Book by William Joseph Hammer

Radium, and Other Radio-active Substances; Polonium, Actinium, and Thorium is a book published in 1903 by William Joseph Hammer, when he was about 50 years old. The book is the text of a lecture delivered at a meeting of the American Institute of Electrical Engineers. The title of the lecture was "Radium and other radioactive substances with a consideration of phosphorescent and fluorescent substances.

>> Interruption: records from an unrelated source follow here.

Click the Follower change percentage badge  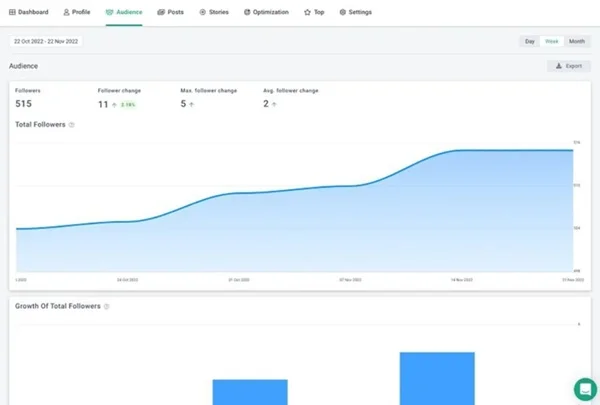(x=129, y=104)
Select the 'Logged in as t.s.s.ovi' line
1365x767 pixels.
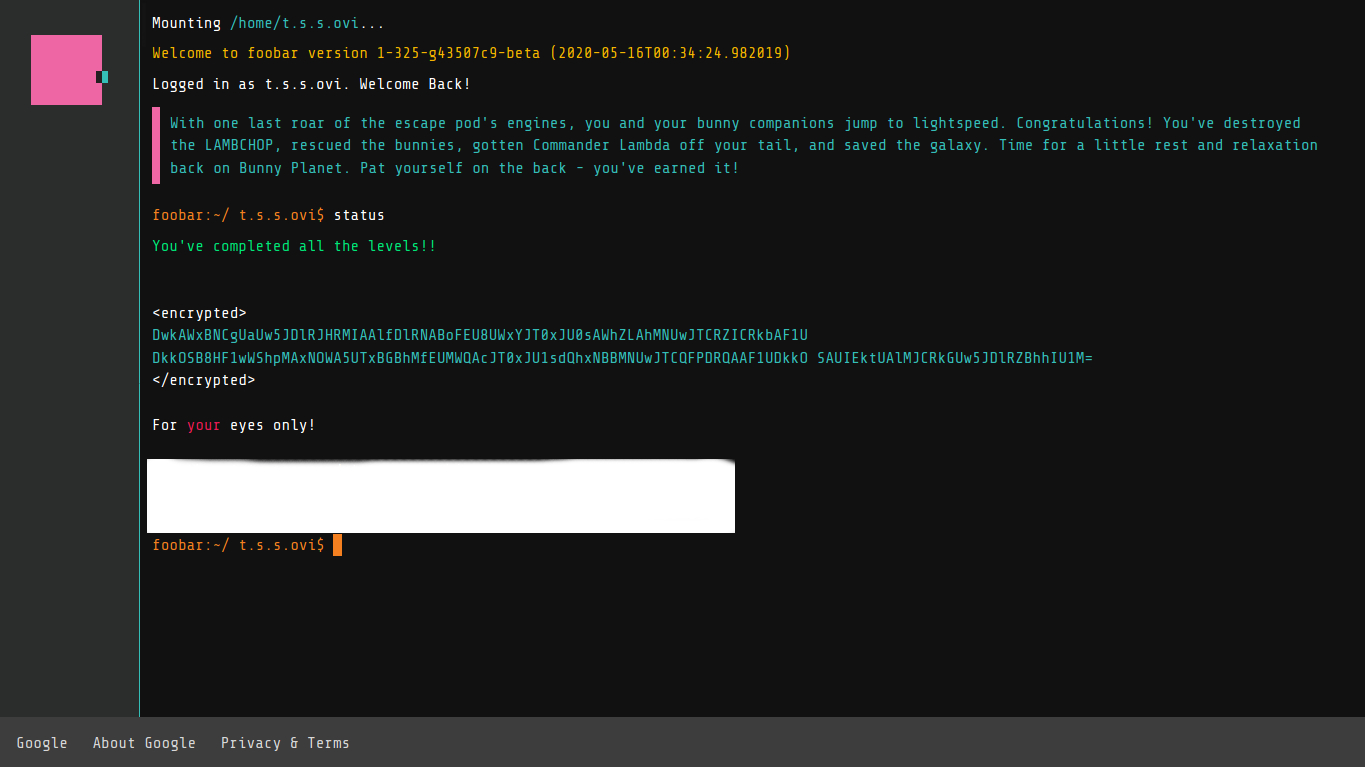pyautogui.click(x=310, y=84)
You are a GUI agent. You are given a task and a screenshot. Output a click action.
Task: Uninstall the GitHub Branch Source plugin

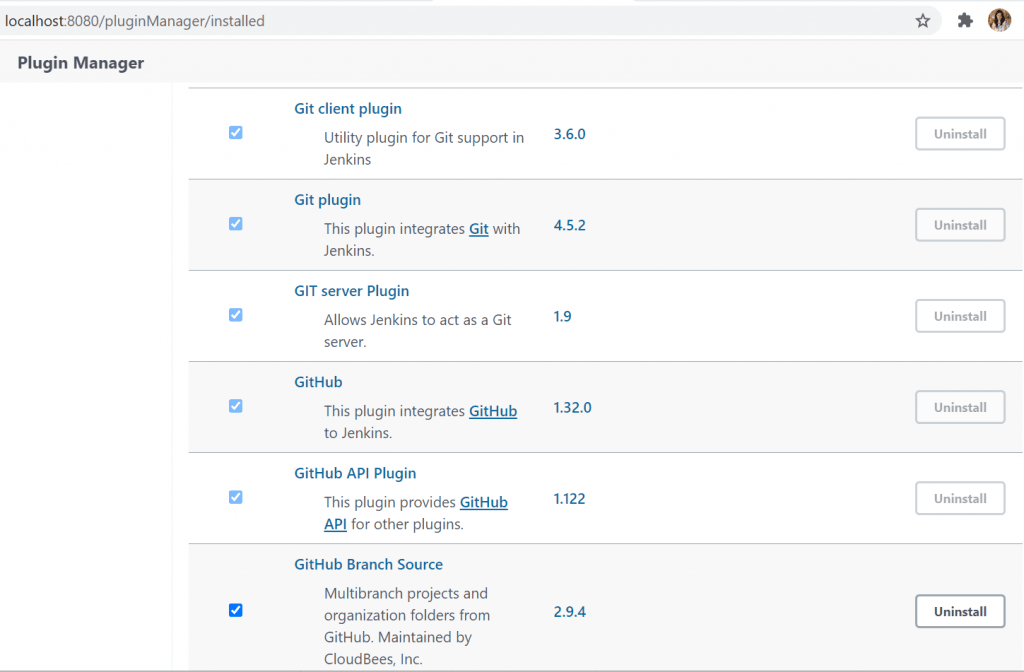coord(959,611)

The properties and applications of selenium and the treatment of disease by the ultra violet light". The lecture was augmented by 38 lantern slides, which are reproduced in the book.

==Subjects==

===Radioactivity===
In addition to the matters implied by the title of the lecture (radium, polonium, actinium and thorium), Hammer discusses:
- The work of Pierre and Marie Curie, Dewar, Roentgen, Henri Becquerel, Rutherford, J. J. Thomson and Kelvin
- Uranium
- Ores of various radioactive materials
- Alpha, beta, gamma and X-rays forms of radiation, including radiographs of mice made by the latter, and experiments into the lethal effects of X-rays and radioactive sources

===Selenium===
There are 21 pages devoted to "The properties and applications of selenium", including the use of its changing electrical resistance in different light levels. A quantitative measurement of an eclipse of the sun, by means of a selenium based sensor, is reported. Use of selenium in a "radiophone" devised by Alexander Graham Bell around 1883 is described. (Bell used the sound waves to be transmitted to vibrate a mirror. A beam of light bounced off the mirror onto a selenium object. The variation in the light falling on the sensor translated to a varying electrical signal which could be transmitted, then turned back into vibrations in the air.) Ernst Ruhmer's photographophone is described. It recorded sound similarly to a phonograph, but the sound waves were used, via a selenium cell, to vary the brightness of a beam falling on a moving strip of photographic film. Ruhmer is also credited with using a selenium cell to turn off the lights of maritime navigation buoys during daylight hours, thus conserving the gas they burned.

===Light===
The book concludes with nine pages concerning the work of Niels R Finsen of Copenhagen, who was treating various diseases with light. Hammer notes that for a time, "Finsen's work received little credence... but he persisted... to-day the world rings with his praises." It is claimed that by 1903, Finsen's work was approved of "In England by Queen Alexandra, and in Russia by her sister, the Czarina, they both investigating the system while visiting their father, the King of Denmark." There is even a claim that Finsen was able to spare smallpox victims from scarring by keeping them in a room with red glass windows while the disease went through certain stages.